Sehingga “Tauhid” menjadikan seorang muslim hanya
tunduk, patuh pasrah kepada Allah. Pengakuan tersebut harus dicerminkan
dengan keyakinan teguh dalam hati sampai akhir hayat, juga diucapkan secara
lisaniyah, serta teraplikasi dalam setiap aktivitas gerak fisik.
Dalam wibesite http://www.hidayatullah.com /read
/2005 3/05 /12/ 2011/ menggagas-konsep-pendidikan-berbasis-tauhid.html
(diakses
pada tgl. 29, 09, 2013), dikatakan bahwa:
Tauhid sebagai Azas Pendidikan.

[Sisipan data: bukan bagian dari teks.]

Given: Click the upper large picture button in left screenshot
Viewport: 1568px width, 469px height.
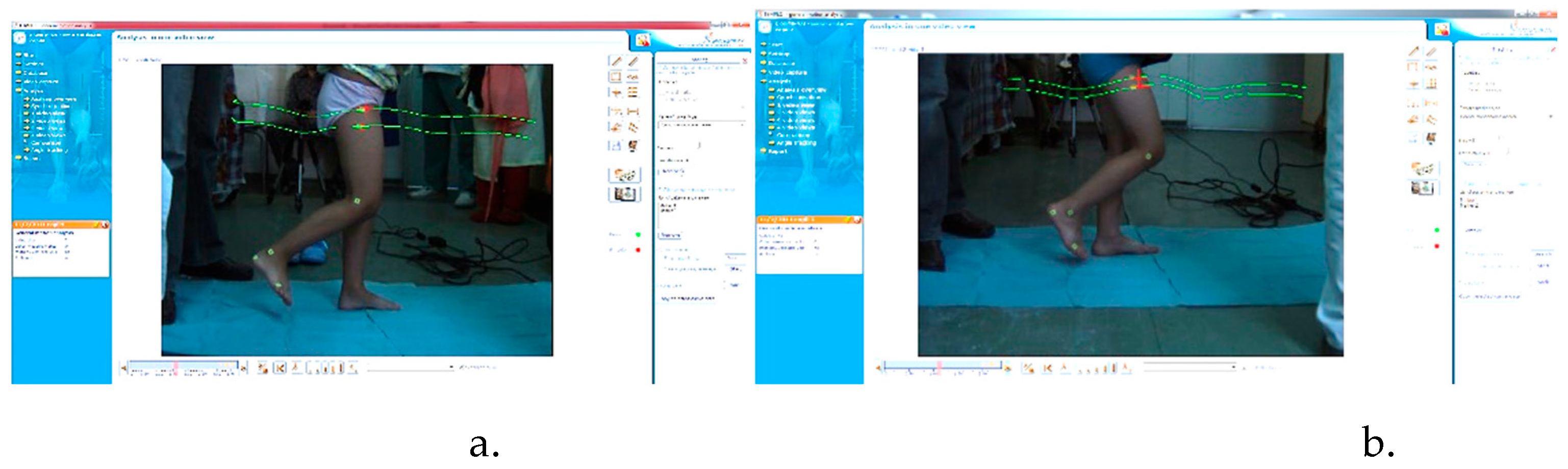Looking at the screenshot, I should point(624,175).
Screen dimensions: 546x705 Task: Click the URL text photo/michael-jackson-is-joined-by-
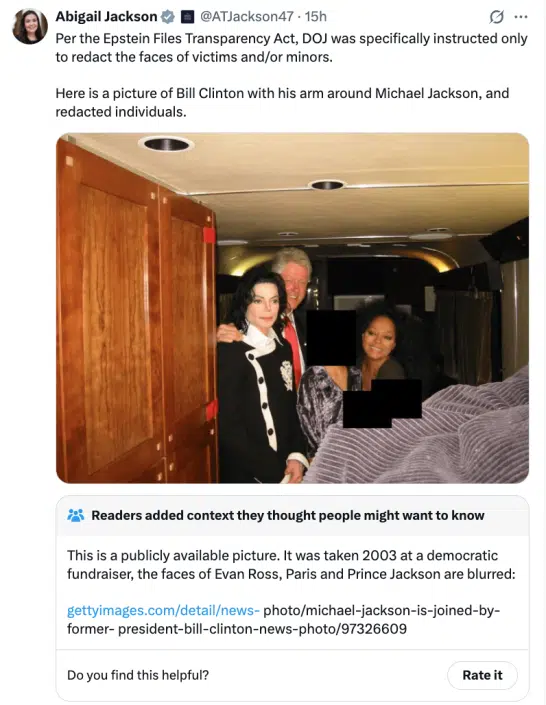(382, 611)
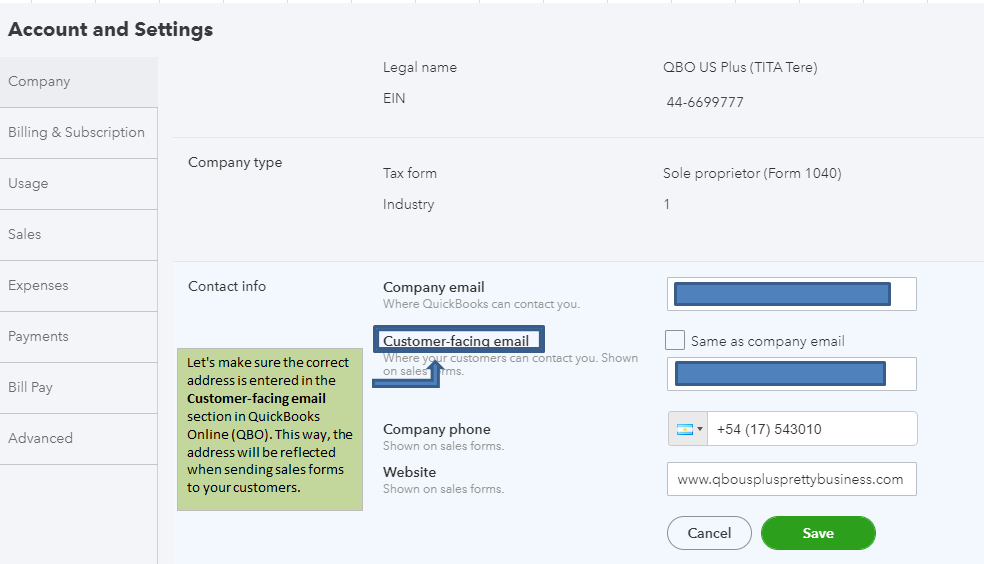Cancel the contact info edits
The height and width of the screenshot is (564, 984).
(x=709, y=533)
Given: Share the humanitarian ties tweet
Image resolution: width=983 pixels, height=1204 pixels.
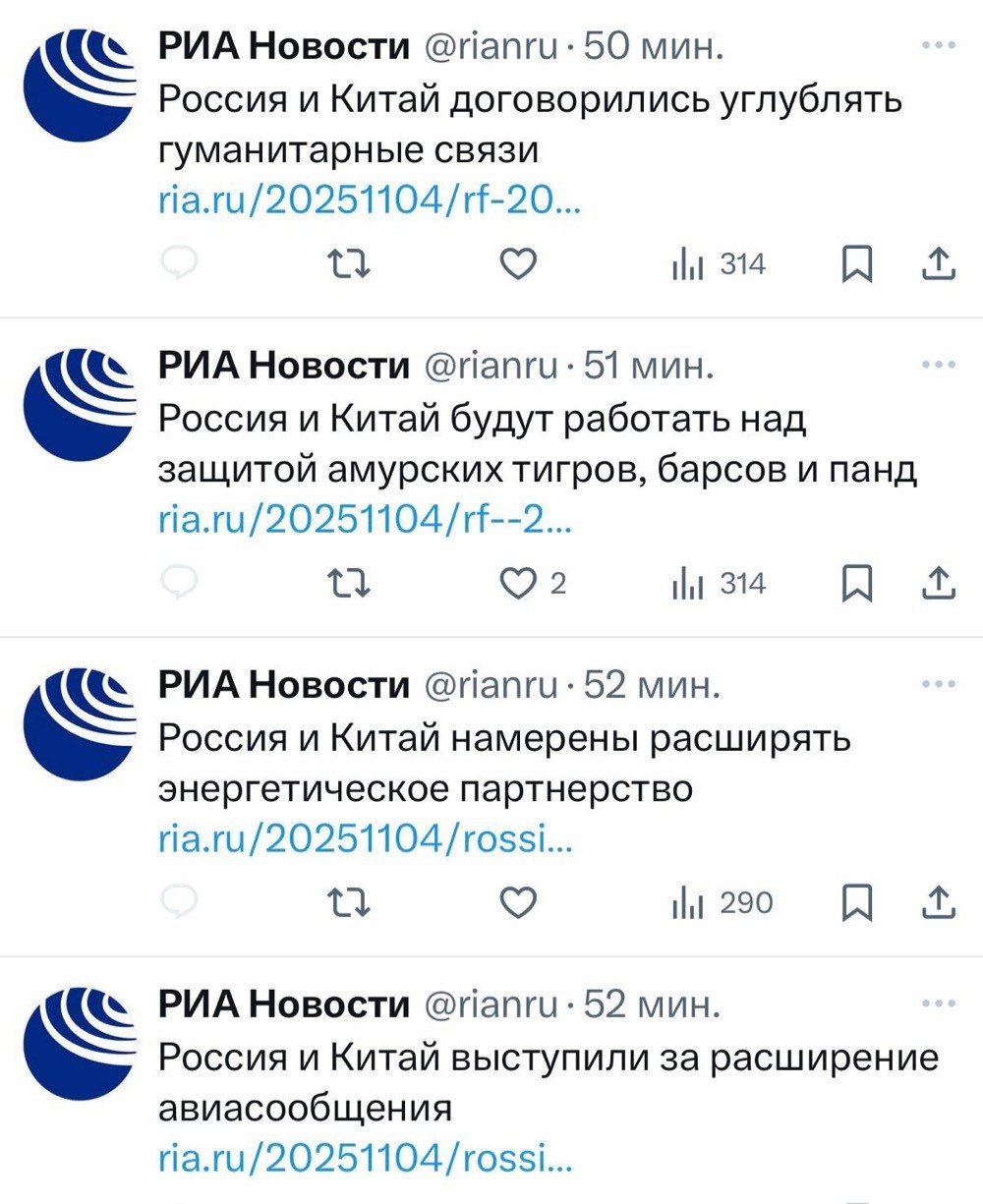Looking at the screenshot, I should tap(939, 263).
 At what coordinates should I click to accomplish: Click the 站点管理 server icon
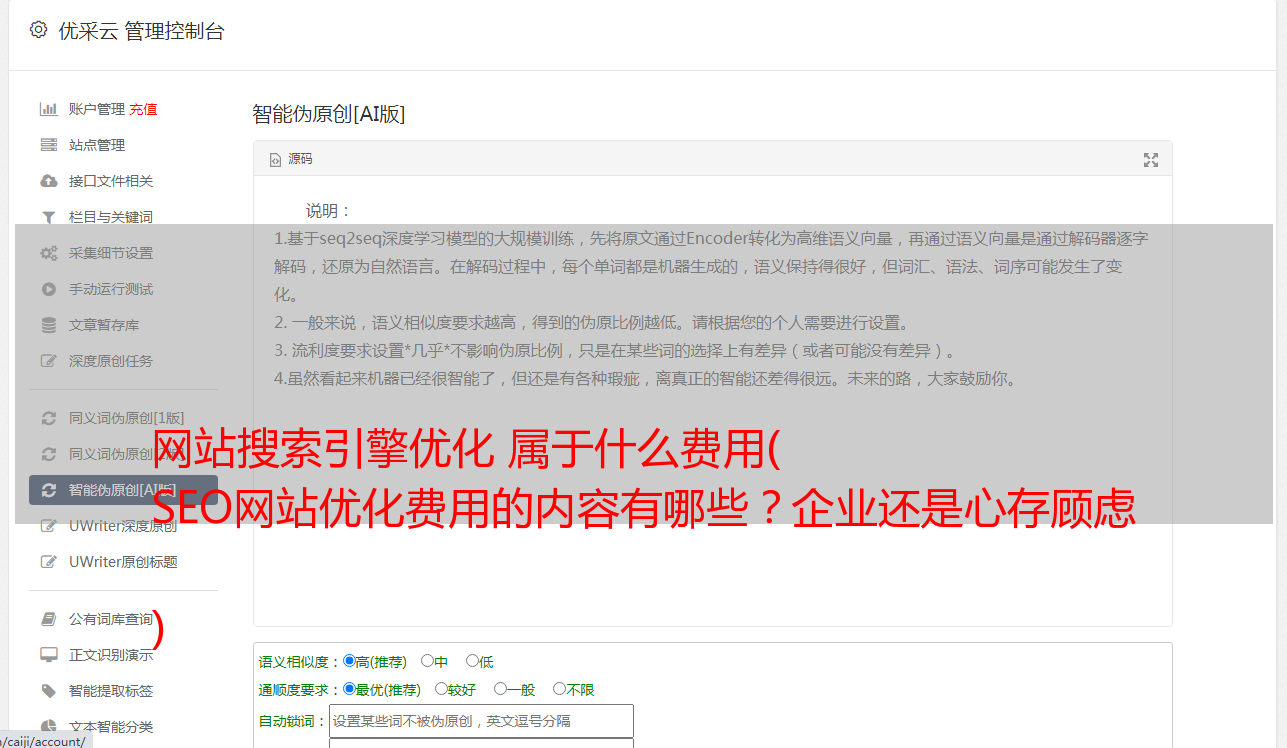[48, 145]
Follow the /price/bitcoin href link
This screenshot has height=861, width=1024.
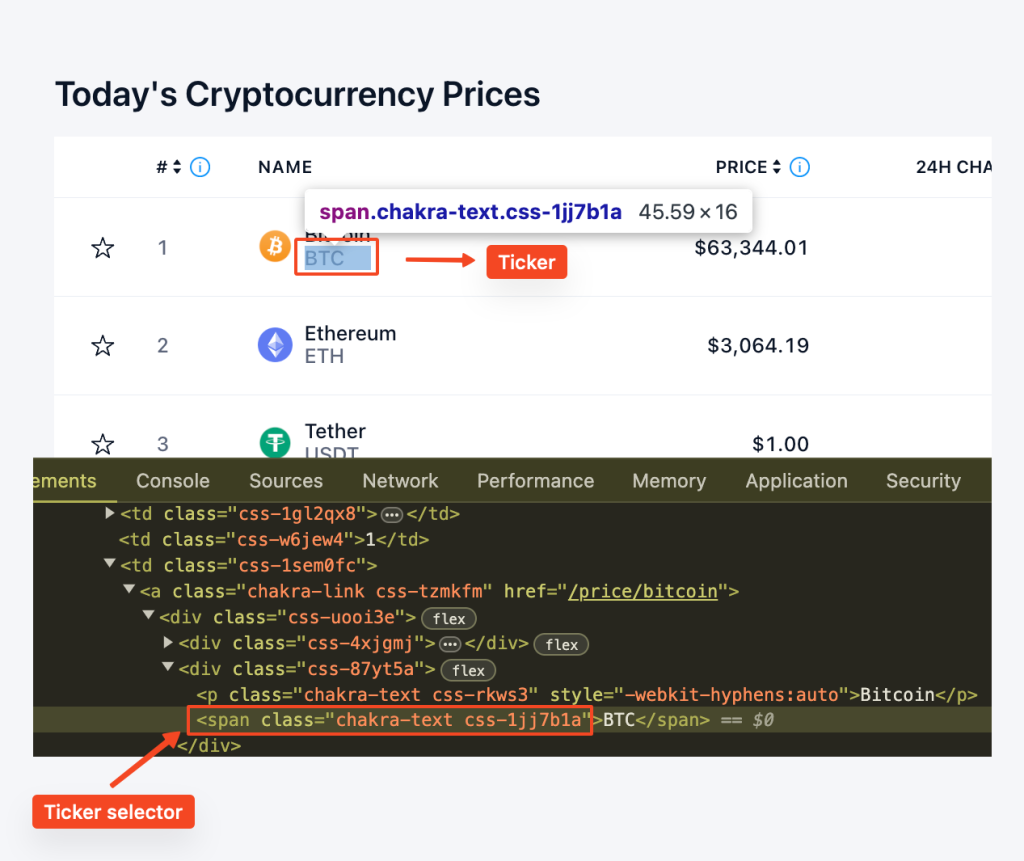643,591
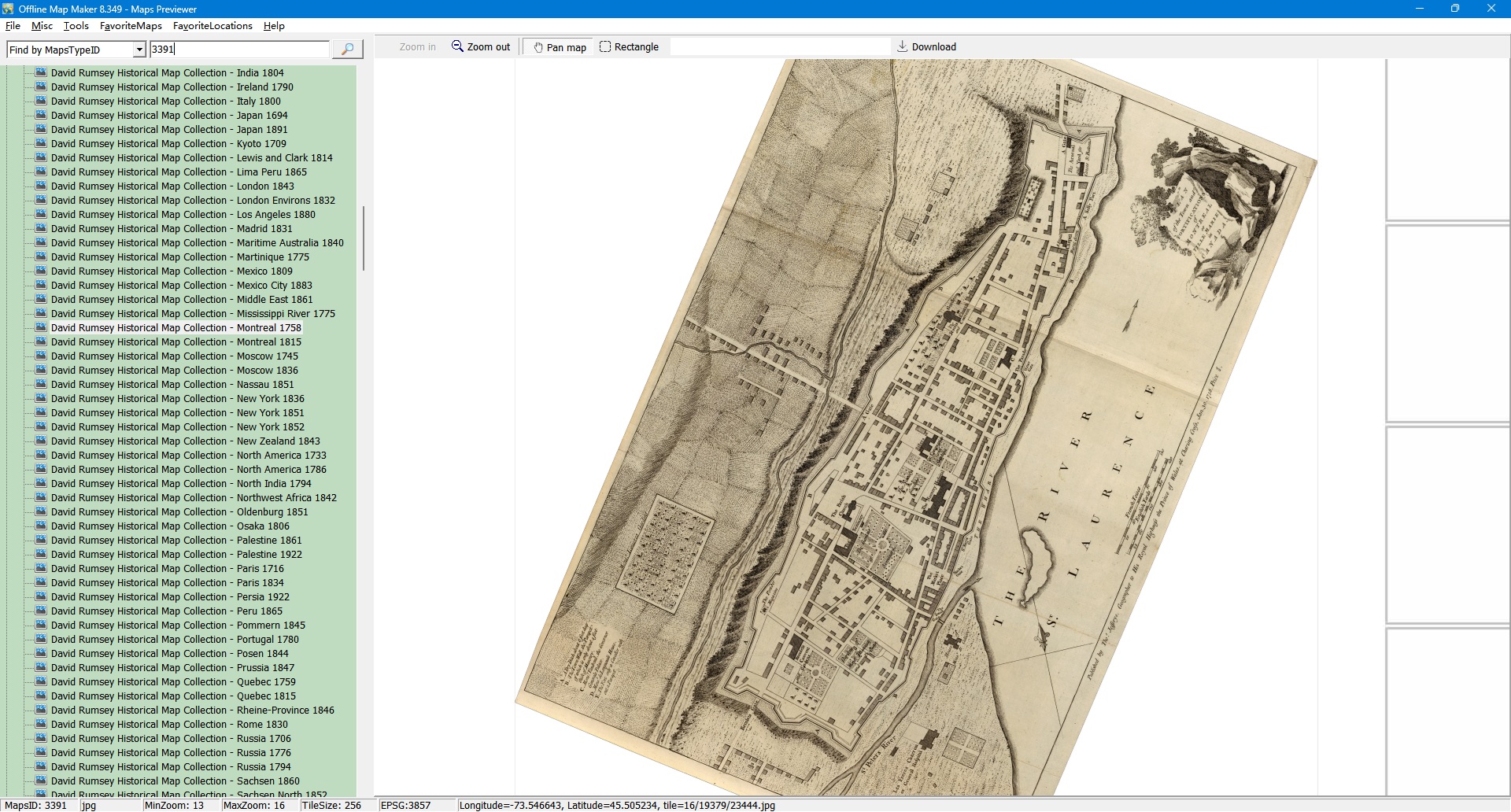Select the Pan map hand tool
Screen dimensions: 1511x812
pyautogui.click(x=560, y=47)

Dari sudut pandang Islam, problematika besar
yang melanda kemanusiaan di abad ini disebabkan oleh gerakan pemujaan akal dan
pengabaian secara sengaja terhadap mu’jizat akhir zaman yakni al- Qur'an.
Ilmu yang hari ini ada tidak saja
telah rusak tetapi juga sangat berperan dalam menggiring manusia pada kesesatan
berpikir yang sangat berbahaya. Kesesatan yang berakibat pada hilangnya
dasar-dasar kemanusiaan dan menjadikan manusia hidup dalam hukum kebinatangan.
Paparan Allah dalam al- Qur'an
mengindikasikan satu kehendak kuat bahwa semestinya manusia benar-benar tunduk,
patuh, dan taat kepada Allah semata, seperti apapun akal memandang perintah
tersebut. Suka tidak suka, perintah Allah harus dilaksanakan dan segala
larangan harus ditinggalkan.
Termasuk dalam dunia pendidikan.
Tujuan pendidikan hendaknya tidak direduksi hanya pada aspek material semata.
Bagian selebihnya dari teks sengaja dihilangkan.